Antisémitisme: extrême droite et extrême gauche "tardent" parfois à condamner, regrette Griveaux

Antisémitisme: extrême droite et extrême gauche "tardent" parfois à condamner, regrette Griveaux
Le porte-parole du gouvernement Benjamin Griveaux à l'Elysée, le 30 janvier 2019

AFP, publié le mardi 12 février 2019 à 10h36

Le porte-parole du gouvernement à appelé mardi à une condamnation "absolument peu ambigüe" de la part de la classe politique face à l'explosion des actes antisémites, en regrettant qu'extrême droite et extrême gauche aient parfois selon lui "tardé" à réagir.

Le bond de 74% des actes antisémites en France en 2018 est "évidemment insupportable" et "rappelle des moments de l'histoire de France qu'on aimerait voir oubliés", a réagi Benjamin Griveaux sur France 2.

Il a dit ne pas souhaiter "faire de lien" entre ces actes et le mouvement des "gilets jaunes", alors que "des enquêtes sont en cours", mais a remarqué qu'ils interviennent "souvent en marge de ces cortèges où, on le sait, une part d'extrême gauche et une part d'extrême droite se mêlent, provoquent des violences (...)".

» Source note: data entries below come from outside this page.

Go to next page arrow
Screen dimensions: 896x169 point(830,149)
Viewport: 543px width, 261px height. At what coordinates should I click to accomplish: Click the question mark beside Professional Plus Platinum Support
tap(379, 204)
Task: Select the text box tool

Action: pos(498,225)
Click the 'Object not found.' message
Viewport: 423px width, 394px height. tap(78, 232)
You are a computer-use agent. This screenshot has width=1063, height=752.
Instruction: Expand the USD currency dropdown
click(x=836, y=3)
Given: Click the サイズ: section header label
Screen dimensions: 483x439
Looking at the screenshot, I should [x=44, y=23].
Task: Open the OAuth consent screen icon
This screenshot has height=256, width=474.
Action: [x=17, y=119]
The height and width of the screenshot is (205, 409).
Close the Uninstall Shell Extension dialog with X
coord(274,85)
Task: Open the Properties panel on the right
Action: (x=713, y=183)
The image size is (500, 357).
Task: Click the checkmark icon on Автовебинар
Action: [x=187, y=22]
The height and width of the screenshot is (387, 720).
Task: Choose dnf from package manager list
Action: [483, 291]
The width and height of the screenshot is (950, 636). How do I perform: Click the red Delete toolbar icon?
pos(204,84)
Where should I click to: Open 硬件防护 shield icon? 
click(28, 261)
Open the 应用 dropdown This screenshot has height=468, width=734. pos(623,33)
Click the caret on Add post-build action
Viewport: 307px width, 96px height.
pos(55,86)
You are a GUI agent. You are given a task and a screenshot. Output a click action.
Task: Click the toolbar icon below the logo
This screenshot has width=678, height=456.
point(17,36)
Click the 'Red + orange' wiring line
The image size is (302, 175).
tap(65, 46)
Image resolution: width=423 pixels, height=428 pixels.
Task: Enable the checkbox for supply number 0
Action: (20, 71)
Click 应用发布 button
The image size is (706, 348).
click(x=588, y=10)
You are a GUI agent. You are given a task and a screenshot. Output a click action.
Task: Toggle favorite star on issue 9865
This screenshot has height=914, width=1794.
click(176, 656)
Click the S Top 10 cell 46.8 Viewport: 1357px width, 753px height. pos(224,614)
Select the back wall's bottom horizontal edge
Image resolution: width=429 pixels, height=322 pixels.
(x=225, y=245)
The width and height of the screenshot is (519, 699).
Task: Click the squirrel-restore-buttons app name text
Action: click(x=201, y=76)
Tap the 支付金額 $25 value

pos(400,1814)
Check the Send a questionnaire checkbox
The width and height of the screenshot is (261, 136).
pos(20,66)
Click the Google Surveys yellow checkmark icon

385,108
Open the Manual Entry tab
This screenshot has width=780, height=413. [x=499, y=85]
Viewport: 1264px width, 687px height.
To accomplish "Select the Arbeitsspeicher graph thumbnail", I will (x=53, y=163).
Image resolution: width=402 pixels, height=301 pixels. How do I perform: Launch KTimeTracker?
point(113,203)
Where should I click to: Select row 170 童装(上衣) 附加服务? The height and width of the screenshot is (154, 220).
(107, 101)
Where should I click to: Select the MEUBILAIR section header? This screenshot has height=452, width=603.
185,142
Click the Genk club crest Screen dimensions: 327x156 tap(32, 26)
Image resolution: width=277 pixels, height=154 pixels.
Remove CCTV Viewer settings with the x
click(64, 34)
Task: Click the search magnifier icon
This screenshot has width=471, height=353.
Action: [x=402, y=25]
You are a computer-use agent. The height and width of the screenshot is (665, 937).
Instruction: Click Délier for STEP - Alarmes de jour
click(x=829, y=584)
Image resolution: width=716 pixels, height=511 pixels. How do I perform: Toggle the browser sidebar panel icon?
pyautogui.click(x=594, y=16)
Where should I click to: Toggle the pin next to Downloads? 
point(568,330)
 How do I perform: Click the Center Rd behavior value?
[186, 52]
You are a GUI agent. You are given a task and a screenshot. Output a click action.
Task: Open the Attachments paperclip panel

"C'est souvent en marge de ces cortèges qu'on retrouve ces inscriptions antisémites absolument inacceptables", a-t-il ajouté.

Le mouvement des gilets jaunes sert-il de défouloir ? "En tout cas sur l'antisémitisme il y a une libération de la parole manifestement", a jugé M. Griveaux. Face aux actes antisémites ou racistes, il a plaidé pour une réponse "pénale, judiciaire" forte avec des poursuites "y compris sur les réseaux sociaux".

Faut-il plus de fermeté ? "Pas plus de fermeté mais il faut y répondre de manière absolument peu ambigüe", a-t-il estimé, jugeant qu'"il y a parfois des dénonciations qui ont tardé, y compris au sein de la classe politique, sur les questions de l'antisémitisme, de l'antiracisme, de la xénophobie".

"Extrême droite et extrême gauche ont eu en permanence des difficultés à dire qu'ils condamnaient les violences sans aucune ambiguïté", a-t-il regretté. "Il y a une forme de romantisme révolutionnaire chez certains qui est absolument insupportable", a-t-il critiqué, disant attendre de la classe politique qu'elle soit "exemplaire" sur ces sujets.

Le député La France insoumise Alexis Corbière a réagi sur franceinfo en condamnant les actes antisémites mais en critiquant aussi un "porte-parole du gouvernement (qui) immédiatement sans trop savoir d'où ça vient (...) en profite pour faire de la politique politicienne".

L'antisémitisme "c'est pas un outil pour chercher à salir les opposants politiques, sinon quelque part on ne lutte pas contre l'antisémitisme voire même on le banalise, et je dis à M. Griveaux ne banalisez pas l'antisémitisme, ne racontez pas n'importe quoi: le mouvement des gilets jaunes n'est pas un mouvement antisémite sinon vous êtes fou, c'est une parole folle qui vous disqualifie et qui disqualifie la lutte contre l'antisémitisme", a estimé M. Corbière.

La présidente du Rassemblement national Marine Le Pen a dénoncé mardi la "flambée des actes antisémites et des dégradations de lieux de cultes chrétiens", révélatrice selon elle d'"une haine" qui prospère en France "dans une indifférence coupable".